Когда издательство Canongate сделало мне предложение выбрать миф для их серии, я моментально решила, что это будет Рагнарок, миф об окончании всех мифов, миф, в котором сами боги погибают. У этой истории есть несколько версий. Например одна из них - когда мир заканчивается плоской темной равниной моря, но потом, после страшного суда, очищается и воскресает на манер Христа. Возможно это христианская интерполяция, и она мне кажется слабой и бессильной в сравнении с прекрасным разрушением. Нет, волк проглотил короля богов, змей отравил Тора, всё сгорело красным пламенем и утонуло во тьме. Можно сказать, всё закончилось как надо.

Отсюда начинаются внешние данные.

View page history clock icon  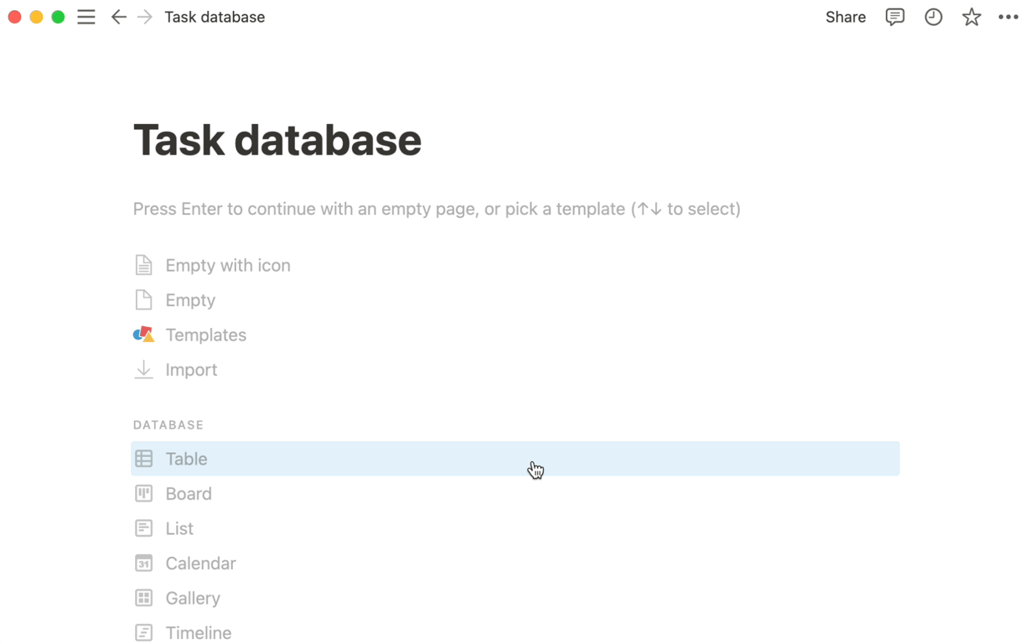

Оказалось, что найти голос, повествующий о мифе, который не был бы пророческим, сложнее, чем я думала. Цивилизация, в которой я живу, все меньше думает о собственно мифе. Так, большинство авторов серии издательства Canongate старались представить миф  в виде некоего современного романа, пересказать его так, как если бы его героями были личности со своей психологией. В частности меня заинтересовал пересказ мифов датским романистом Вилли Соренсеном, опубликовавшим на датском языке роман под названием Ragnarok: En gudefortaelling (Падение Богов).

Соренсен вырос, по его словам, под влиянием христианского учения Н.Ф.С. Гриндвича, который доказывает в своей "Северной мифологии" (1808), что война между нордическими богами и гигантами была «битвой духа с низкой стороной человеческой природы, вечной борьбой культуры против варварства».

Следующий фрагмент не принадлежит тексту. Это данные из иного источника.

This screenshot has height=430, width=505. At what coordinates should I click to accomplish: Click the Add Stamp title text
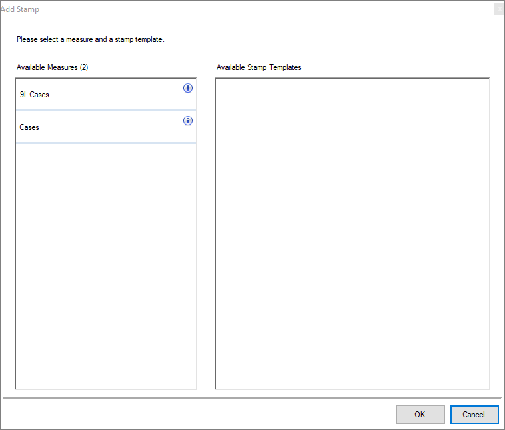(20, 9)
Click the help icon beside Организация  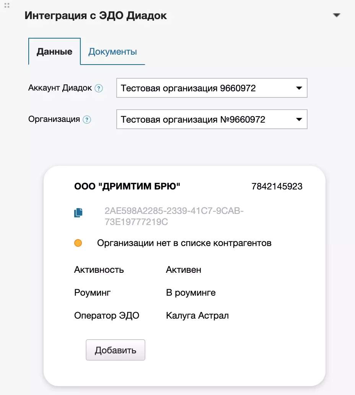87,120

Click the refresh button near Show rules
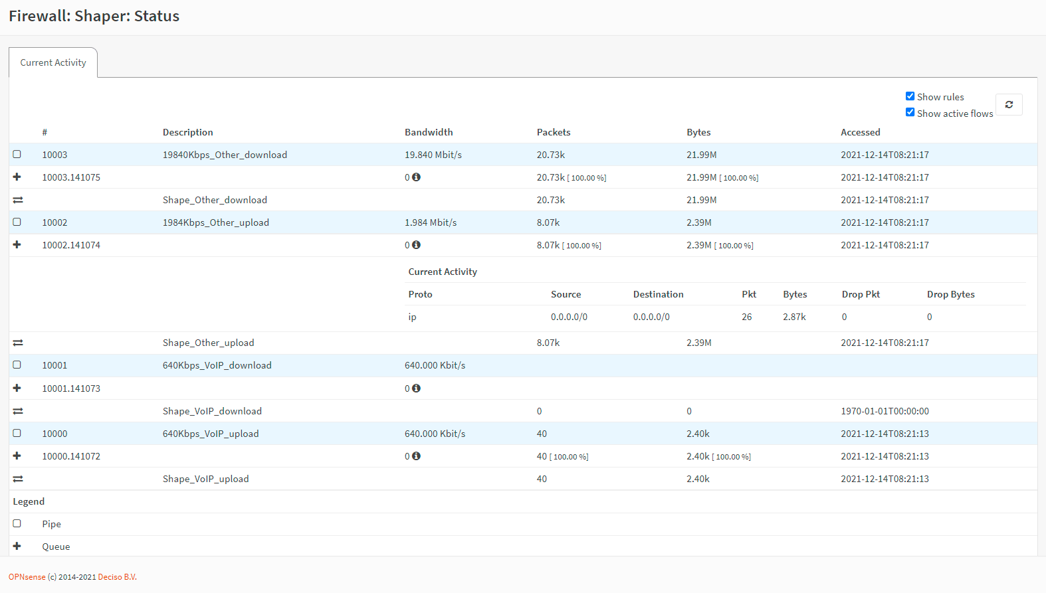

Последователи Гриндвича верили, что возникающий после катастрофы «новый мир», описанный в поэме Старшая Эдда, и названный Гимле -  аналогичен христианскому второму пришествию, новым небесам и новой земле, предсказанным в Откровении.  Как и германские авторы исследования «Асгард и боги», Соренсен полагает, что исландские саги находились под влиянием христианства. Датчане размышляли о Рагнароке и Гимле после поражения от Пруссии в 1864 г., и версия Соренсена  это скорее всего скандинавская попытка спасти миф от германской (а впоследствие нацистской) коннотации, запечатленной в вагнеровских "Сумерках богов" (Gotterdammerung).

Подход Соренсена к спасению норвежского мифа заключается в том, чтобы гуманизировать его и представить как поле битвы между властью и любовью. Например,  Локи – главный полубог - противоречивая фигура,  Валхалла человечен и одомашнен.  У богов есть чувства, сомнения, психологические проблемы. Соренсен видит конец не в Гимле, а в реальном конце мира, чем вызывает большое негодование среди религиозных датчан.  То, что он делает, очень интересно, и в точности то, что я всегда хотела, но воздерживалась.

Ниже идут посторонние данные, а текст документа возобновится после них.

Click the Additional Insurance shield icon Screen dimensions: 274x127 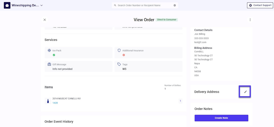click(x=119, y=50)
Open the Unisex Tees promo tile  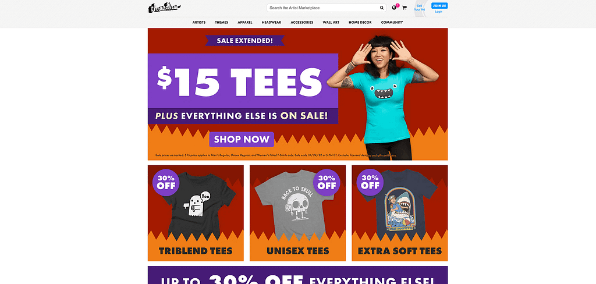(297, 213)
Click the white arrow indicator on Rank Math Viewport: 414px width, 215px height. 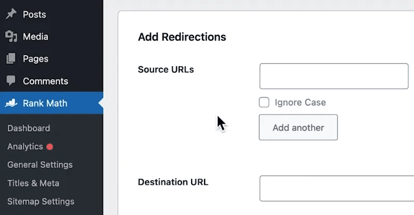[101, 103]
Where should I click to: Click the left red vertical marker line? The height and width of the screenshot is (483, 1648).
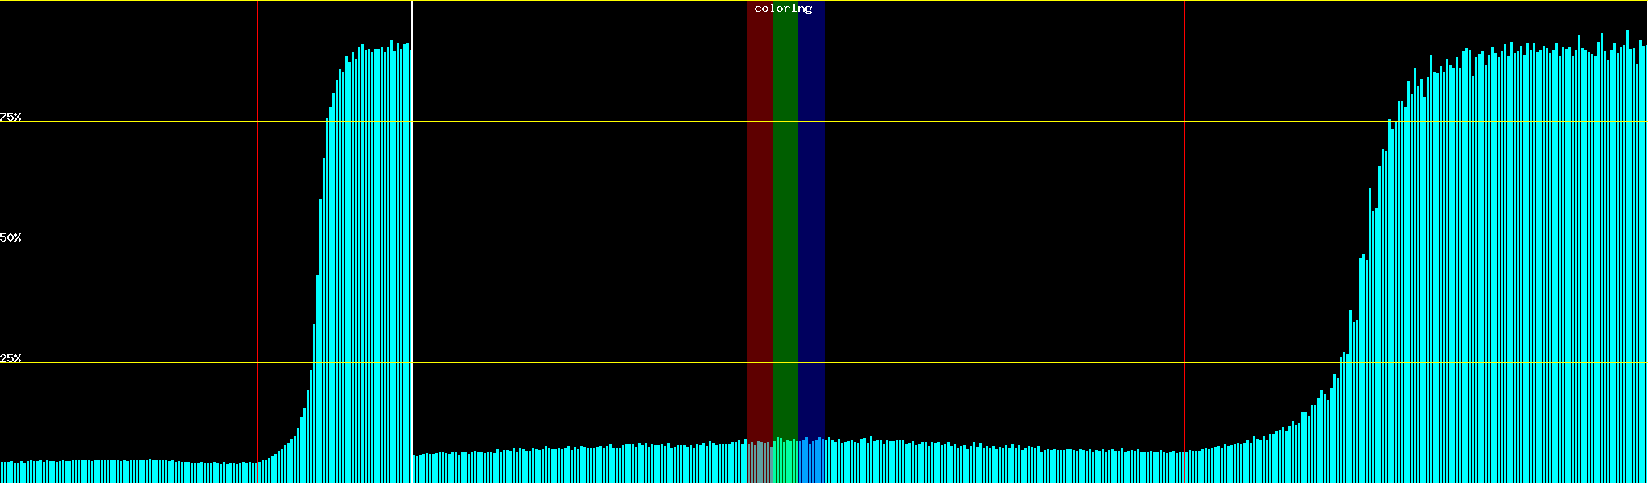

Я пыталась один-два раза отыскать способ рассказать о мифе, в то же время сохраняя дистанцию от романа, и в конце концов поняла, что пишу о своем детстве и о том, как, обнаружив мифы,  впервые задумалась о мире. Поэтому я ввела образ «тонкого ребенка в военное время». Он тонкий не только из-за своей комплекции, но также и потому, что его мир тонкий и яркий. Его светлая начитанная головка и способ, которым он связывает миры Асгарда и мир, в котором живет, это пилигримы в мире Прогресса.

Война могла легко разрушить его тонкий мир. Он построил свой собственный миф в противовес реальности. Даже, когда приходит конец мира, земля начинает обновляться. Поле заполняется цветами, небо птицами, реки – всякой плавающей и извивающейся живностью. Смерть богов – это линейный рассказ с началом, серединой и концом.  Человеческая жизнь – тоже линейный рассказ. Мифы заканчиваются разрушением, а, может, воскресением. Ребенок верит в вечное обновление растущих вещей. И в то, что погода не изменится.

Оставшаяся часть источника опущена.